◆ TASK ITEM
This exercise calls for a copy of every line in the listing below that carries the word "Venue".

◆ ENTRIES PROVIDED
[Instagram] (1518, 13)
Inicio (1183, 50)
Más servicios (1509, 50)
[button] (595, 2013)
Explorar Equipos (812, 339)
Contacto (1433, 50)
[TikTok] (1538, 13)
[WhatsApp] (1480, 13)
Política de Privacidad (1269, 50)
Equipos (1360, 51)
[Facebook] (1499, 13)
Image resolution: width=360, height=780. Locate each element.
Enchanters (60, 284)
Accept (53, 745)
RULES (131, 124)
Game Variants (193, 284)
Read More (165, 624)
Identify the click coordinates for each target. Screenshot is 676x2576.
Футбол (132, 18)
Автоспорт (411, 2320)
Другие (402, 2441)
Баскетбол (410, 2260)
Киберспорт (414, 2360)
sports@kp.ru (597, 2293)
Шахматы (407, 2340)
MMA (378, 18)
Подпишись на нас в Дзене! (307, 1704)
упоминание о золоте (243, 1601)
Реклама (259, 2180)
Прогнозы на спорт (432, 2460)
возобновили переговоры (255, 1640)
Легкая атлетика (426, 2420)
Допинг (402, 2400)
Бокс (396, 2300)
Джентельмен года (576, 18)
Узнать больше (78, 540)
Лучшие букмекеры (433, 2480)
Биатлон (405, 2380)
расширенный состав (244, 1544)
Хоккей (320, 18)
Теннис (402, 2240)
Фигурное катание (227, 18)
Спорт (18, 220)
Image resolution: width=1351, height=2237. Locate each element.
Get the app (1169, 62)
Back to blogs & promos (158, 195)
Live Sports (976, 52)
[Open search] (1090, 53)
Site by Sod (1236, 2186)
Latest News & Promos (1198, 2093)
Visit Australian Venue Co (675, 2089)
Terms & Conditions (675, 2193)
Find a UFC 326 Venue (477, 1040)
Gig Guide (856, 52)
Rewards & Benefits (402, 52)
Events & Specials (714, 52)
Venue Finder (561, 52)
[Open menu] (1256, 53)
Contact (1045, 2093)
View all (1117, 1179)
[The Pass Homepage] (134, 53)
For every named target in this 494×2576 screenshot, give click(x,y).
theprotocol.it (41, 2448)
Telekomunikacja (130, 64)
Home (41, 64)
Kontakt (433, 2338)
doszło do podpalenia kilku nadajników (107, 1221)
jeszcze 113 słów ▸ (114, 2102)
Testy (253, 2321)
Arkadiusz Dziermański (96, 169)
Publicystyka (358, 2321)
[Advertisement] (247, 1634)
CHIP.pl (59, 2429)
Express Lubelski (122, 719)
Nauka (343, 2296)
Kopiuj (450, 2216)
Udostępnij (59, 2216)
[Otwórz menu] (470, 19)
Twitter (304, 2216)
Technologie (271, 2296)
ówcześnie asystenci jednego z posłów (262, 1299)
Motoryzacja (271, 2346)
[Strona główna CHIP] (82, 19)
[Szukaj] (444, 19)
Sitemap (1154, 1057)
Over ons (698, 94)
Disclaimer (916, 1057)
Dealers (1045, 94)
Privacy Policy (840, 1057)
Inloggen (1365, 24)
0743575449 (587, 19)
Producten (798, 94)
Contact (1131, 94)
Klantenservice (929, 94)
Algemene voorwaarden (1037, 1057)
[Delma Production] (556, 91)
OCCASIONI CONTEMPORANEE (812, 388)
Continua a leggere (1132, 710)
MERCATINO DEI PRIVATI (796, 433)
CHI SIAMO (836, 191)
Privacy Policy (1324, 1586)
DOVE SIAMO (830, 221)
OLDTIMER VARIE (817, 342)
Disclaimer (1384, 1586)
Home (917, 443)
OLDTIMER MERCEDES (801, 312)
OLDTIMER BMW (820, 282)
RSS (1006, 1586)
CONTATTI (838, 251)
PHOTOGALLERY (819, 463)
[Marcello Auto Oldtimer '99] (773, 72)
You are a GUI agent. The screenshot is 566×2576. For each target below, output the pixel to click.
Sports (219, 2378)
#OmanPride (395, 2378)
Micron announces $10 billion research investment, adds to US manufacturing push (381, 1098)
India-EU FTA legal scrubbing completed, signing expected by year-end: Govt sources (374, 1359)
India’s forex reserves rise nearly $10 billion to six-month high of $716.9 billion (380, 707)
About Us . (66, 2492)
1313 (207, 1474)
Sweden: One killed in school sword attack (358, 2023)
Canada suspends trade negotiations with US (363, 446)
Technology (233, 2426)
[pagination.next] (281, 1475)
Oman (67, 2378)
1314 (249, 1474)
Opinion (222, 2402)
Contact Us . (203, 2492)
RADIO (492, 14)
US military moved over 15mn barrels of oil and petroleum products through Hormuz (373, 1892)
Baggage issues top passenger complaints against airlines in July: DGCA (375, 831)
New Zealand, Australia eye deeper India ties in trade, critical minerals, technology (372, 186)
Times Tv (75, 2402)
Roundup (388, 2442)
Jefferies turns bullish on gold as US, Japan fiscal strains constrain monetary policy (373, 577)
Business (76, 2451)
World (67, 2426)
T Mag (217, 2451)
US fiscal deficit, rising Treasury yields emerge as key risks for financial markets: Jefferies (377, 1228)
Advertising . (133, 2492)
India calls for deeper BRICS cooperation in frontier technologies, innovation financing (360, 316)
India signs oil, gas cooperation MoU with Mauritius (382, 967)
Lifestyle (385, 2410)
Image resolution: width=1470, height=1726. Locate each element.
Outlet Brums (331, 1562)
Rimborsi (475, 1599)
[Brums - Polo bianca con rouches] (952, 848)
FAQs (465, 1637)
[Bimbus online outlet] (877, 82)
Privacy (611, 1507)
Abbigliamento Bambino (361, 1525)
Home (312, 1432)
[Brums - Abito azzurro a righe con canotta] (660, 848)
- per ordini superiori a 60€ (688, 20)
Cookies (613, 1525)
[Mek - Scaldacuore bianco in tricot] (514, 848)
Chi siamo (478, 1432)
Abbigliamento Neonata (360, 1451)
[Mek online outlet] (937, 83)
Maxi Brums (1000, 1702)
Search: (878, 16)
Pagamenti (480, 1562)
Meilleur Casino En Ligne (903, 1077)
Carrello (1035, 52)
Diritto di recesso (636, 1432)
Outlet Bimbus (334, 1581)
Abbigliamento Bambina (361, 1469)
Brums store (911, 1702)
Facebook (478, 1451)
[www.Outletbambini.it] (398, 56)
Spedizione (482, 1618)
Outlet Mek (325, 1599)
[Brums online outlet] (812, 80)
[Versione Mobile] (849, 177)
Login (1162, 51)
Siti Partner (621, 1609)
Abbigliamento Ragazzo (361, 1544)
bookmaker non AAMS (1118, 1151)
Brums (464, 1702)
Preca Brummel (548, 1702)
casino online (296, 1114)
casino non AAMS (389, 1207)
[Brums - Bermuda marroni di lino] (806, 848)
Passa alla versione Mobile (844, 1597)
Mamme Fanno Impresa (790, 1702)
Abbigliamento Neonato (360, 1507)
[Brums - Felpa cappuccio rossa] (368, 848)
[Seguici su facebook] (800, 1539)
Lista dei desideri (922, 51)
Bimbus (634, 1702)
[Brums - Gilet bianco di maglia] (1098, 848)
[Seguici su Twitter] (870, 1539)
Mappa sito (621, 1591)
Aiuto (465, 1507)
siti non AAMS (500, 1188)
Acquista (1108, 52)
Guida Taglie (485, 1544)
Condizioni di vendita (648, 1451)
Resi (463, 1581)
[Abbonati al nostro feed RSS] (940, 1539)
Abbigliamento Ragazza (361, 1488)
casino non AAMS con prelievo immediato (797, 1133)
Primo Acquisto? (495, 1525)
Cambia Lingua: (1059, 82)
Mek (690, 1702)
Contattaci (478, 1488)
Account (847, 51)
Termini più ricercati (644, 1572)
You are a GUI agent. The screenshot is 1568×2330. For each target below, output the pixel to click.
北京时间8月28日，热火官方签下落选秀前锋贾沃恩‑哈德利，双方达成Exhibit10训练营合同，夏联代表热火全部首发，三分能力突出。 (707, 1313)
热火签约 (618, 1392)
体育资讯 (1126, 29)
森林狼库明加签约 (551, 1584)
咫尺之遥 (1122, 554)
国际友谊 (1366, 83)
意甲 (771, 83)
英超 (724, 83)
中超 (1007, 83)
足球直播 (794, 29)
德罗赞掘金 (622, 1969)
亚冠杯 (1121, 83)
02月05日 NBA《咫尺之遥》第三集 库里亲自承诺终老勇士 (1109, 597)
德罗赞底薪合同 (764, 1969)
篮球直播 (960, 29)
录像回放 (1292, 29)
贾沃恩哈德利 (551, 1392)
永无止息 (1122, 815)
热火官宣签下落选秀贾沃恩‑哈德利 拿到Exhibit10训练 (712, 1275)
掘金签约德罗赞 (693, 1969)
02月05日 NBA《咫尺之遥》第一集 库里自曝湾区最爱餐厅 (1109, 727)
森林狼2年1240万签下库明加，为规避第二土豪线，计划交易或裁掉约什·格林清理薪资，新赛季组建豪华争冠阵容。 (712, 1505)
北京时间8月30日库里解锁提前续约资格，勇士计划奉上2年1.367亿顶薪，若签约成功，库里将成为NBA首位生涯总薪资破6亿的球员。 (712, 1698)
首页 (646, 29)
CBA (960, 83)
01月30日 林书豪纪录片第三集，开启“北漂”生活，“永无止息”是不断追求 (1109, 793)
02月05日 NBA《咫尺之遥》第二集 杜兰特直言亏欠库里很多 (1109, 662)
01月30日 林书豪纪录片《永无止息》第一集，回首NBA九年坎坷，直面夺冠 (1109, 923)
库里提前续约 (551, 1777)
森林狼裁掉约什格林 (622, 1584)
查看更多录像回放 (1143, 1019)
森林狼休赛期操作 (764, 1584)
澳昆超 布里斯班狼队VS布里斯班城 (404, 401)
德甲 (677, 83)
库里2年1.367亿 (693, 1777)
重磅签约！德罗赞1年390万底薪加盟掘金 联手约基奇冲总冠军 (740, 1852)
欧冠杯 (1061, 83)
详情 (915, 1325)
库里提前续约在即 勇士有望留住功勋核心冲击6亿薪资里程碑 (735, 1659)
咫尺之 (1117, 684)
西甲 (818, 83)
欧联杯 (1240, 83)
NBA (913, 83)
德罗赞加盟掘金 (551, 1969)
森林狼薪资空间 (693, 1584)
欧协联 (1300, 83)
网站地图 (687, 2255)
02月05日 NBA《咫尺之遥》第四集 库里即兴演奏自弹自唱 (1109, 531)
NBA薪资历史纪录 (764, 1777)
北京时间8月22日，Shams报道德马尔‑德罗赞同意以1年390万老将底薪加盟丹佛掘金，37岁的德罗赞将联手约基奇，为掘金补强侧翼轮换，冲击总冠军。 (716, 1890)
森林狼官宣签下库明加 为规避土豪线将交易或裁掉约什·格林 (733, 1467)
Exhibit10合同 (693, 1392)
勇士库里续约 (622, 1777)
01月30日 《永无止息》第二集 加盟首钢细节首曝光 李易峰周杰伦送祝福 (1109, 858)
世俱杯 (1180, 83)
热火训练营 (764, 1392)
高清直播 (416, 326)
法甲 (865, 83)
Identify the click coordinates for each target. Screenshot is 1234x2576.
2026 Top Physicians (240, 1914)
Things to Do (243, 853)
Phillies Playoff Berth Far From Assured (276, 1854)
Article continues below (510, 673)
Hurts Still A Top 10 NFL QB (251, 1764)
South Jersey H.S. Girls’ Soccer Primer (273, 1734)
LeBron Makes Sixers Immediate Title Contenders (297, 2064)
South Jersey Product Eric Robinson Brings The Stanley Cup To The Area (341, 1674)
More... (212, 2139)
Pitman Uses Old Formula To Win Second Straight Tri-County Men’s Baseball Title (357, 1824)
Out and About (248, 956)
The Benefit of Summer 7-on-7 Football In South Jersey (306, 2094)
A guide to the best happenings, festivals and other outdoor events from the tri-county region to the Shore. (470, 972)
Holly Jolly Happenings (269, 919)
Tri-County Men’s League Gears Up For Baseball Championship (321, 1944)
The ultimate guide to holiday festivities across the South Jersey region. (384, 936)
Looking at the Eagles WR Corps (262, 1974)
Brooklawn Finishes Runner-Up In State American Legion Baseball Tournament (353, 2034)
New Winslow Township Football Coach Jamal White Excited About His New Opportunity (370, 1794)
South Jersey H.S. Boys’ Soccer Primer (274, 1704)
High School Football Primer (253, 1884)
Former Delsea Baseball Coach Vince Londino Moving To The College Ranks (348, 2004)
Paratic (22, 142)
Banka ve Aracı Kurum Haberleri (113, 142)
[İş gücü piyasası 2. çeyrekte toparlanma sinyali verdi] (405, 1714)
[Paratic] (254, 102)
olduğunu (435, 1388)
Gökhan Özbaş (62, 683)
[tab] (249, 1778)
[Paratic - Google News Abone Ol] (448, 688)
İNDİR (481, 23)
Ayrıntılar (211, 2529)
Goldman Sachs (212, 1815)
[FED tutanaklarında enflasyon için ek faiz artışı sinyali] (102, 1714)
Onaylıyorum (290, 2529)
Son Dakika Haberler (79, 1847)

◆ YOUR SOLUTION
Visit Australian Venue Co (675, 2089)
Find a UFC 326 Venue (477, 1040)
Venue Finder (561, 52)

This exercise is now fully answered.